# How to determine front-of-center (FOC) for arrows.



## Oxford

*How to determine front-of-center (FOC) for arrows.*
*
F.O.C. Guidelines*
http://www.socalarchery.com/Information/front of center.htm

Fine tuning arrow flight by using FOC. (Front of Center). This method of fine tuning is something that not everyone knows about, but should. By determining your arrows FOC percentage, you will be able to make changes/adjustments to help increase arrow flight stability and range.

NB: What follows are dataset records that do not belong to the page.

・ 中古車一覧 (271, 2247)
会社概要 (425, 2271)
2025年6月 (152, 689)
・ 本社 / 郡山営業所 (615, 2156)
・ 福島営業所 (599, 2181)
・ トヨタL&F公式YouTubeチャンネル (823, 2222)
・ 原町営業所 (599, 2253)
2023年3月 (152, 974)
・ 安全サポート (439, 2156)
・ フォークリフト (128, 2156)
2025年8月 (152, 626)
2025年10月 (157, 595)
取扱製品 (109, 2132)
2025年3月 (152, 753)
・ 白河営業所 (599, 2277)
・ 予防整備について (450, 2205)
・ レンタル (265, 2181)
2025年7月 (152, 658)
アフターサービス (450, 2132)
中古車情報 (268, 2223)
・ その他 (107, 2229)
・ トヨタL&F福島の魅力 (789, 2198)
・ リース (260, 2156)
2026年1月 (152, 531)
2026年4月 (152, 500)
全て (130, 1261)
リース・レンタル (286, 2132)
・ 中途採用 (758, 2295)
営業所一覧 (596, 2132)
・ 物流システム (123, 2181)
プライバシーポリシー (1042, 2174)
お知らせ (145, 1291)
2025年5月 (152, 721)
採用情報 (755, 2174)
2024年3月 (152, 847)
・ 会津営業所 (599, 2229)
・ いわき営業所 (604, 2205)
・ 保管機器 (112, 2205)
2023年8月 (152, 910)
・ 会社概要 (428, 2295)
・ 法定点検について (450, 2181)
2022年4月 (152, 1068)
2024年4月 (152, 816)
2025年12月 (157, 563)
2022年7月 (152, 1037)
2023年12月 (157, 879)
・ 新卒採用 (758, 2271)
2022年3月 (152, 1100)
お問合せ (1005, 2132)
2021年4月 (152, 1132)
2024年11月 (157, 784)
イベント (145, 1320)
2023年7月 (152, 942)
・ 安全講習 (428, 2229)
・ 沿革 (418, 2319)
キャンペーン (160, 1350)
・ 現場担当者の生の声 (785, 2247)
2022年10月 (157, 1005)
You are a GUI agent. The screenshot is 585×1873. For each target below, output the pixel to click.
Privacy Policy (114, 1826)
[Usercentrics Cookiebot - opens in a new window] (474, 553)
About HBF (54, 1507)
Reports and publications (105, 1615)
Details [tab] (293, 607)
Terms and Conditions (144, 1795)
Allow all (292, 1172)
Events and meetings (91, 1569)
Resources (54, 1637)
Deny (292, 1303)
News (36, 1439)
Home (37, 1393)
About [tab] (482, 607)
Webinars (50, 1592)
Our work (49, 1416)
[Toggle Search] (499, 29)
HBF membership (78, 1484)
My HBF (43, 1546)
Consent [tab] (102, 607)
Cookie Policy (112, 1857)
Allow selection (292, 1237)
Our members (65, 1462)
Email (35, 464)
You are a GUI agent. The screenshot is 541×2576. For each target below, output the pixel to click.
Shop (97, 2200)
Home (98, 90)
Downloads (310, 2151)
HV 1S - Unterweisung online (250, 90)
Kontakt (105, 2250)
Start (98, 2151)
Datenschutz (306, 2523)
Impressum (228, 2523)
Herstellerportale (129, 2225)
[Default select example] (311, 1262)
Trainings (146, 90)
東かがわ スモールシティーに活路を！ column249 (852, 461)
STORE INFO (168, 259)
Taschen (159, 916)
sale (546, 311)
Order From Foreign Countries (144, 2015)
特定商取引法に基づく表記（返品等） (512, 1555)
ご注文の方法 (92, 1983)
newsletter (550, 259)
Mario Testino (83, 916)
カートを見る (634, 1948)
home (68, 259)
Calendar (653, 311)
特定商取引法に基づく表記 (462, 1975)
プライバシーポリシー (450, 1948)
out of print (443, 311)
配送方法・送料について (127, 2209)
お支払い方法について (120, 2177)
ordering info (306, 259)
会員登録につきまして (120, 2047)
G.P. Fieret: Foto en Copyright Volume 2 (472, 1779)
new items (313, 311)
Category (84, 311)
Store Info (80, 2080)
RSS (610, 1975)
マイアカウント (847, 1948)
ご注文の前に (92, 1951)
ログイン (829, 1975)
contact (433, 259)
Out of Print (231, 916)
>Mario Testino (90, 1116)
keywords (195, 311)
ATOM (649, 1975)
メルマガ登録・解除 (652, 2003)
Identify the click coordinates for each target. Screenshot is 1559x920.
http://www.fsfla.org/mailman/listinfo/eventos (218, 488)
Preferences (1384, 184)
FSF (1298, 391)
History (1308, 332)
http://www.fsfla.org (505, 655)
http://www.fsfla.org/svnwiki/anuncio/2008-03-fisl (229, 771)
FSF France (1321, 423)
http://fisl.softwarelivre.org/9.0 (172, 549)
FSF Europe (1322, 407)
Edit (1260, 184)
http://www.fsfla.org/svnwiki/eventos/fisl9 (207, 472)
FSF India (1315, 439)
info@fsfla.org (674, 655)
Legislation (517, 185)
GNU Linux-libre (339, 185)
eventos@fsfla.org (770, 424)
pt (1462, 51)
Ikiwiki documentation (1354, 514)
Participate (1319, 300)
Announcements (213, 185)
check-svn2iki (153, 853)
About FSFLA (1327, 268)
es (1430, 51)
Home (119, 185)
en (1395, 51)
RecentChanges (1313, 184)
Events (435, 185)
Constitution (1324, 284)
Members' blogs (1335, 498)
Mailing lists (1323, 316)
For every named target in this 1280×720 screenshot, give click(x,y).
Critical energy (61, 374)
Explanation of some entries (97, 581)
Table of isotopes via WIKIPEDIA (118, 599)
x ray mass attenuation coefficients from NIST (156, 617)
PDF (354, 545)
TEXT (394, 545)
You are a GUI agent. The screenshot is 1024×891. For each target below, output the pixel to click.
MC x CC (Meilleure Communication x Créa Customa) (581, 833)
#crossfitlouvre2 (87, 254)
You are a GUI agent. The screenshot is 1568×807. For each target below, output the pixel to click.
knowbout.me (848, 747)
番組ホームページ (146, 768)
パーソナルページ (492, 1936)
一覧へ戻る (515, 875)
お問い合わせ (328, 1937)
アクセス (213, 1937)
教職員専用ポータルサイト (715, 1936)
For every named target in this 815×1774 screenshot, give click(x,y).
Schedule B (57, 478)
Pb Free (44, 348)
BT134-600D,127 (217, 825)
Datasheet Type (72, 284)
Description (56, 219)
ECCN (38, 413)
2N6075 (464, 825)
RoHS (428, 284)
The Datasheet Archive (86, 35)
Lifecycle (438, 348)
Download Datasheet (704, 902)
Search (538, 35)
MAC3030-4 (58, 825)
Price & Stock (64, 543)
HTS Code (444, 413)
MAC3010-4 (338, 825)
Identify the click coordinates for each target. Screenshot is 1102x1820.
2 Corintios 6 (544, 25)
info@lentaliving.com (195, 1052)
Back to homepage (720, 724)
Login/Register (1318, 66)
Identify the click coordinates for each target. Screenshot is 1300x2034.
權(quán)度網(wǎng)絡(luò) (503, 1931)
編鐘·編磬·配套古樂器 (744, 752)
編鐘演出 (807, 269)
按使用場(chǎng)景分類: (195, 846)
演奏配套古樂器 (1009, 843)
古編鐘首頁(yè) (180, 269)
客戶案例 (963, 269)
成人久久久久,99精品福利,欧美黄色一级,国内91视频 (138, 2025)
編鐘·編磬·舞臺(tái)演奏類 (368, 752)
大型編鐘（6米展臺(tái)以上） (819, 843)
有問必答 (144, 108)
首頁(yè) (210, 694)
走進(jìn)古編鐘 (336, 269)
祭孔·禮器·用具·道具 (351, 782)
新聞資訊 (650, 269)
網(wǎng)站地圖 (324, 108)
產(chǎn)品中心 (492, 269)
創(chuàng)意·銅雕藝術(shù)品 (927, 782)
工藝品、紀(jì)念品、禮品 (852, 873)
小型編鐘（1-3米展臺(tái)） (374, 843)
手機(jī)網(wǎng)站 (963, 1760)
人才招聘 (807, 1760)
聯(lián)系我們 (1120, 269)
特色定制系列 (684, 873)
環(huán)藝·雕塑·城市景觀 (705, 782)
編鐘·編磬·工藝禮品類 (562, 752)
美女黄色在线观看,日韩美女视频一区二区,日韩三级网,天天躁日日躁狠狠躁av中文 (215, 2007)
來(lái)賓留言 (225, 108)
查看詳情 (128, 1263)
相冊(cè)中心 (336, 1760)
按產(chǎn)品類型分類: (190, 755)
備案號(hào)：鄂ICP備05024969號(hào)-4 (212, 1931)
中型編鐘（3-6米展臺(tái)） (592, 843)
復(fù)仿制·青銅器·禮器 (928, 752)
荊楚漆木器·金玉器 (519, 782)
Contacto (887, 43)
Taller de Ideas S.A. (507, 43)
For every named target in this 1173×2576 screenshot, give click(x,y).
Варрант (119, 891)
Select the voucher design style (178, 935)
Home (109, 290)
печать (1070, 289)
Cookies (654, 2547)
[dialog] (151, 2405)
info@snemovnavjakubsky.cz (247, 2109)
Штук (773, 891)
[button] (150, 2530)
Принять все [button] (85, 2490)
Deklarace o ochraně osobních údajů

In order for an arrow to fly correctly, with the point in the lead and the fletching following, the center of mass must be located somewhere between the tip and the middle of the arrow shaft. If the center of mass is located close to the tip, the arrow will have good stability but will drop quicker because of the heavy nose. However, if the center of mass is located close to the center of the shaft, the arrow will have good range, but arrow flight may be unstable. As you can see the trade offs here are stable arrow flight vs. arrow range. The object is to find a happy medium that will allow you to have the best of both worlds.

The balance of an arrow can be modified by adding weight to either the front or the rear of the shaft as needed. Heaver vanes, for example, increase the weight of the rear portion of the arrow. Changing points can add weight to the front of the arrow.

There is no perfect F.O.C. for each setup. Here are some starting points.

Common F.O.C.s for each style of archery.

FITA 11-16%

3-D Archery 6-12%

Field Archery 10-15%

Hunting 10-15%


*Example FOC Calculation*

Balance Point Length 17.25”

Arrow Length 28”

Arrow Length / 2 14”

(17.25-(28/2))*100/28 = 11.6%

17.25-14 =3.25

3.25*100= 325

325/28=11.607%

If you would like to use Excel here is the formula: =SUM(17.25-(28/2))*100/28

To change a fraction to a decimal divide the lower number into upper number.

Example 5/16 divide 16 into 5 and you get .3125


----------